Ver a Jordi tan apasionado de la vida campesina devuelve la esperanza en tiempos en que los jóvenes buscan cada vez más los entornos citadinos y expresan su voluntad de nunca regresar al campo; sucede así en todas las regiones de Colombia, donde el campo se queda cada vez más solo, pese a las iniciativas desde las comunidades y a través de programas estatales para reconectar a los muchachos con su origen campesino. Un caso para ejemplificar este fenómeno se da en el corregimiento Las Minas de Iracal, en Pueblo Bello (Cesar), donde han bautizado una vereda con el nombre de ‘Macho solo’, debido a que no solamente no quieren regresar los jóvenes sino tampoco las mujeres, espantadas por los fantasmas del conflicto armado que perviven en los territorios de desplazamientos, masacres y efectos violentos del conflicto armado colombiano.

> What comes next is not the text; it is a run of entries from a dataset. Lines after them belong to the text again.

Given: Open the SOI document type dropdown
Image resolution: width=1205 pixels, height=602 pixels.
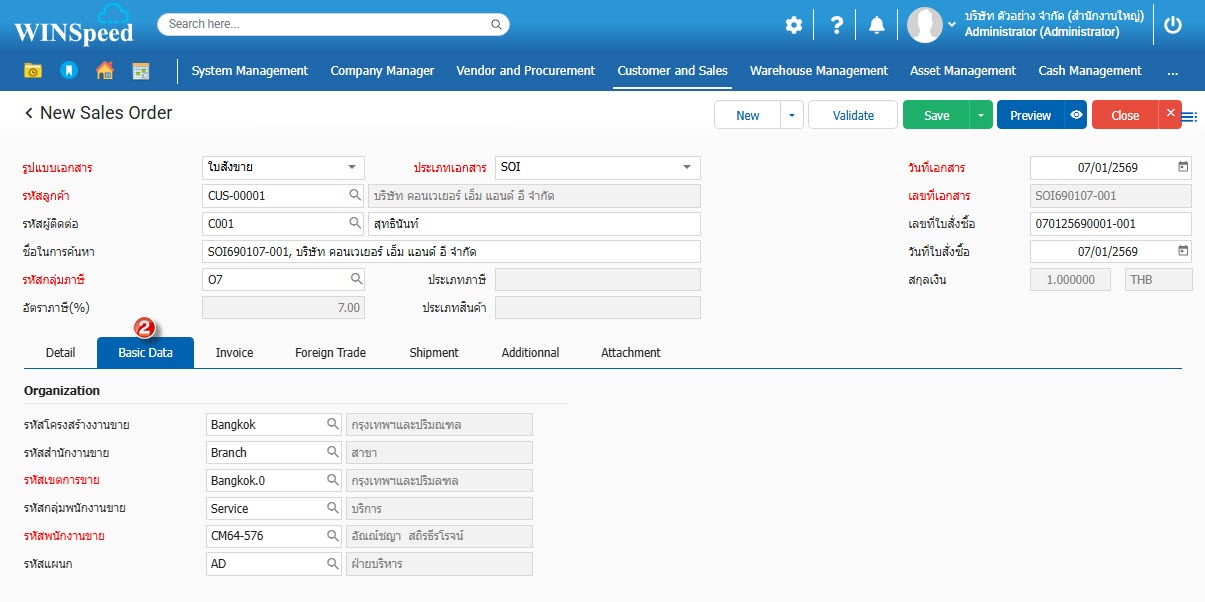Looking at the screenshot, I should click(x=687, y=168).
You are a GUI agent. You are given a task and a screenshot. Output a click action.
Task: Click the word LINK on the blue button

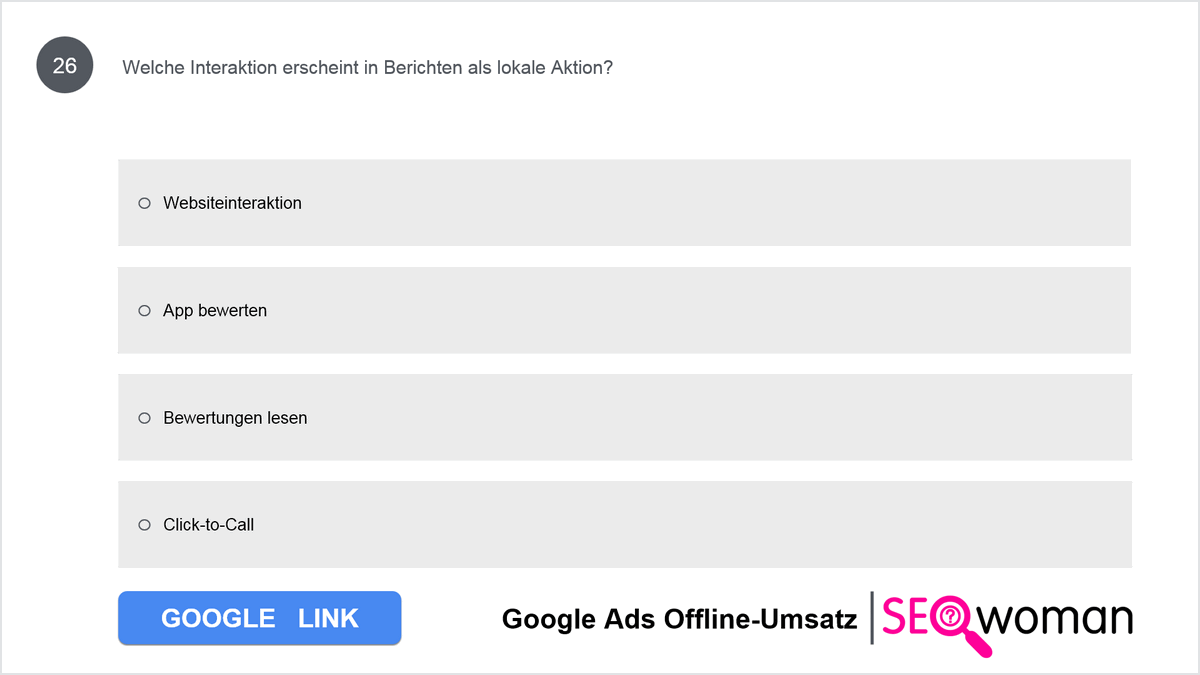(328, 618)
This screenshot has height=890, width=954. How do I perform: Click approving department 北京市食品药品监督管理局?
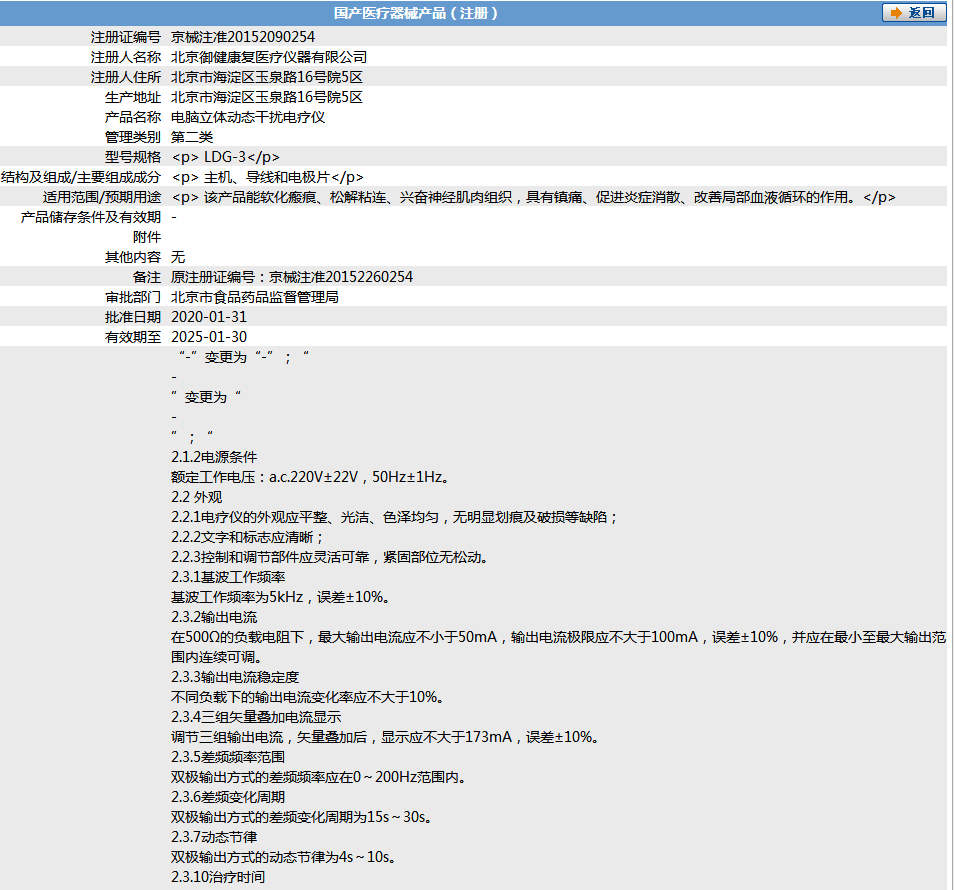pos(255,297)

Cuando piensa en su futuro, Jordi se visualiza viviendo en calma, en el campo; no hay tráfico pesado ni carreras para alcanzar el transporte; no hay largas filas en supermercados ni las carreras de cumplir un horario en una oficina. En su proyección futura hay cultivos y él está rodeado de montañas, con ríos, animales por doquier, mucho verde, pero sobretodo mucha tranquilidad; no importa que las suyas sean noches sin chats, cine, Netflix o salida en combo al centro comercial de moda. “Quiero seguir trabajando en el campo” dice, sin dudar y piensa en -¿por qué no?- tener su finca propia. Aun el amor no le ha estremecido el corazón, aunque sí visiona una familia con esposa e hijos. Bien entrada la noche, Jordi cruza el patio corriendo para mojarse menos porque llueve en la montaña y se va a dormir.
Tras un sueño plácido y pese a que es domingo, día de descanso, Jordi se levanta con el sol, bebe café caliente y se sienta en una banca de tabla a escuchar música en el radio solar que los mantiene al tanto de las novedades del mundo. Es a través de ese radio que está conectado con los géneros musicales y sus nuevos formatos; entonces se le oye cantar vallenatos tradicionales, nuevas formas de vallenato y reguetón; se los sabe de memoria. El domingo es la ocasión para tumbarse en la hamaca un rato, lavar las botas, devolverle el color a la gorra y treparse en los palos de guayaba y naranja, donde se le ve pasando de una rama a otra con la destreza de una ardilla, para reposar después en su paraíso libre de tecnologías.
Hay tranquilidad en La Montaña. Los conflictos más grandes hoy son que un mulo arisco salga corriendo monte adentro y haya que perseguirlo para hacerlo volver, que una avispa traicionera se ensañe con la cara de alguien, que al curro con la carga de alimentos en la subida o que se demoren las lluvias y los sembrados sufran de sed, “pero eso estamos en octubre, el mes de las lluvias”.
Es también el mes de recolección de café porque los granos están maduros, de bajar las naranjas, guayabas, lulos, tomates, ajíes, plátanos, guineos y demás productos que se cultivan en los campos, de donde sale la base alimentaria de la humanidad entera.